寅さんシリーズの中でも結構好きな話。

タコ社長の娘・あけみ(美保純)が夫婦喧嘩の果て、家出してしまう。ワイドショーに出演して「戻ってこい」と訴えるタコ社長。帰宅した寅さんの広い顔のつてで、あけみが下田にいることが判明する。そこまでは良かったが、あけみの傷心を慰めるはずの寅さんは、式根島への連絡船で知り合った島の小学校の同窓生達を迎えた、美しい真知子先生(栗原小巻)に一目惚れ。あけみを放って、同窓会へ参加してしまう・・・  壷井栄原作、木下惠介監督作品『二十四の瞳』(54年)へのオマージュらしく、島の先生と同窓生たちのエピソードを軸に、第4作『新男はつらいよ』以来二度目のマドンナをつとめる栗原小巻と寅さんの物語が綴られる。式根島から柴又に戻ってから、気が抜けてしまった寅さんの“恋やつれ”ぶりも楽しい。個性派・川谷拓三や、下田の寅さんの仲間の渡世人を演じ、これがシリーズ初出演となった笹野高史など、名傍役たちの演技も光る一篇。

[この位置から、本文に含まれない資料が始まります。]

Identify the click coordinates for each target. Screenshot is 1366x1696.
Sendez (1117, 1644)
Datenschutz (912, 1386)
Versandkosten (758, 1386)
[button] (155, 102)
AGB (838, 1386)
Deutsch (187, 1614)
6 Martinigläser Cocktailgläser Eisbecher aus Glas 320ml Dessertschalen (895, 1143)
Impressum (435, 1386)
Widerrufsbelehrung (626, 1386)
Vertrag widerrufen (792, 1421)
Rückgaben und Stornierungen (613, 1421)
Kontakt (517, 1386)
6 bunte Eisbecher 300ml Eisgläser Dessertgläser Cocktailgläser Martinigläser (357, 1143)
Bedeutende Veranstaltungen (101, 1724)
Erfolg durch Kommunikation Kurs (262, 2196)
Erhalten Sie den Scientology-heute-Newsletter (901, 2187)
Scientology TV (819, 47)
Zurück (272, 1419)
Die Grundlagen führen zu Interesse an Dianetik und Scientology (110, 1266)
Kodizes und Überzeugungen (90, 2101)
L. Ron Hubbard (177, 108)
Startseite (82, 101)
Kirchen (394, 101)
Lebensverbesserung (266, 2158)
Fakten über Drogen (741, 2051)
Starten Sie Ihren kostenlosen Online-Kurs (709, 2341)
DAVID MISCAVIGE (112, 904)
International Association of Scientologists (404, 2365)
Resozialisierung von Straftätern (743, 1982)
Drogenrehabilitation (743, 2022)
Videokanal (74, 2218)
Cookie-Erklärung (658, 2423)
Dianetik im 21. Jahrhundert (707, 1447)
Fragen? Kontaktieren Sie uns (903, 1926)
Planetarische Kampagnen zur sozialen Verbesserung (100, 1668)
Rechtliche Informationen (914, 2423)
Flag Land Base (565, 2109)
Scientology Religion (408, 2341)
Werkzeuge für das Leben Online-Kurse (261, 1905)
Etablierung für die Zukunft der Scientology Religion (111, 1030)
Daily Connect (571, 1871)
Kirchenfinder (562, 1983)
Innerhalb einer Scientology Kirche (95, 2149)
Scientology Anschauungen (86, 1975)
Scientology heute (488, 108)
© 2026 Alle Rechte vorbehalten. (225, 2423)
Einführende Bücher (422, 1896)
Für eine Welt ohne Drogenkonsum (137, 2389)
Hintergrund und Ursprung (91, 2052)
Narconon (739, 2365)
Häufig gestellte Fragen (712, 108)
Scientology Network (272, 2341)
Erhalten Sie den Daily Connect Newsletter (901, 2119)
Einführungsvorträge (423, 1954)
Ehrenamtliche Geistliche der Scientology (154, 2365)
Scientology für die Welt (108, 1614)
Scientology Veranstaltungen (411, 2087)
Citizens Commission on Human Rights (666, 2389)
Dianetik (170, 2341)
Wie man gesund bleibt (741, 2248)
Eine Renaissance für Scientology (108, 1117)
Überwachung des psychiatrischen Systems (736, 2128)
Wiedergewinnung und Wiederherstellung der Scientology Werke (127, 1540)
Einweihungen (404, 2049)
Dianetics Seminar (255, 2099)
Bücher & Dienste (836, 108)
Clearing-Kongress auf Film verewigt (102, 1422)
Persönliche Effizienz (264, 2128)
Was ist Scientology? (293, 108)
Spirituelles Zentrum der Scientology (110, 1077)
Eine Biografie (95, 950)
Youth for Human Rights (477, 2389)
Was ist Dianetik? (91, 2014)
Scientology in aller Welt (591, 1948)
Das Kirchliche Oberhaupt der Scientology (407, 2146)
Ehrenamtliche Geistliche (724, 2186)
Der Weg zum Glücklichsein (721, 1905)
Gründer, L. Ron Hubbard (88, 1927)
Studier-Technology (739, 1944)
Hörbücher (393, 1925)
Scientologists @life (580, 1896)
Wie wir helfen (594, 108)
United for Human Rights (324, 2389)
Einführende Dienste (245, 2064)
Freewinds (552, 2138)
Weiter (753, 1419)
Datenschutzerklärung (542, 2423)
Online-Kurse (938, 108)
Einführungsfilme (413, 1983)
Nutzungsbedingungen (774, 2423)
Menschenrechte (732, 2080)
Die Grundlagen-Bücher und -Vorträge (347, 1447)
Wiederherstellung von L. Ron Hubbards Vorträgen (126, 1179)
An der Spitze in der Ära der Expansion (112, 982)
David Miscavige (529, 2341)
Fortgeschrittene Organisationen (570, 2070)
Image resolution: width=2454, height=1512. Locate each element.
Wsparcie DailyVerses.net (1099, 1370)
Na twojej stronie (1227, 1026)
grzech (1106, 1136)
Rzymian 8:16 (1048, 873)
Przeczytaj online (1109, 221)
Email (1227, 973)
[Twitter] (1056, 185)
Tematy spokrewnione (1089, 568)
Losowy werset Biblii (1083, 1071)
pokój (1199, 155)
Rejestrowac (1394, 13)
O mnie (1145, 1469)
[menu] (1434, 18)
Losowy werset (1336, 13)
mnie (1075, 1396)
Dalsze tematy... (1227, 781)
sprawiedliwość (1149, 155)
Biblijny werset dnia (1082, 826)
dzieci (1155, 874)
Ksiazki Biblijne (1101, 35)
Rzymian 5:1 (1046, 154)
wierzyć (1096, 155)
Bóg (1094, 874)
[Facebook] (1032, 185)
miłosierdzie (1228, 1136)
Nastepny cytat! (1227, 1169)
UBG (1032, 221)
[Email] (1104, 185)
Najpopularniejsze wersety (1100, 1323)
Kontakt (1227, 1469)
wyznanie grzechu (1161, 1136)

知りませんでしたが、マドンナの栗原小巻さんは吉永小百合さんと人気を二分するほどの方なんだとか。サユリスト・コマキストとそれぞれ熱狂的なファンのことを呼ぶ、それくらいだそうです。Wikipedia情報ですけどね。

それにしても、この回の満男のセリフが良かった。

「俺分かるよ、あけみさんの気持ち。伯父さんのやっていることは鈍くさくて、常識外れだけど、世間体なんて全然気にしないもんな。他人におべっか使ったり、お世辞言ったり、伯父さん絶対そんなことしないもんな」

いや、結構言ってるけどね。お世辞。でも、これって寅さんが好きな人間のかなりの代弁になっているはず。

この話の好きなところ

それにしても、やっぱり本作の出色なところはお終いのところ。

調布飛行場から旅立つ真知子先生から、心中を打ち明けられたときに返した言葉。

俺のような渡世人風情の男にはそんな難しいことは分からねぇ。ただ、お話の様子じゃ、その男の人はきっといい人ですよ。さ、先生、お乗りなさい

この去り際だよね。何と言っても、寅さんの魅力。
ここに、観客がぐっと感情移入するんだ。寅さん、いい男だ。男は辛いよ、ってね。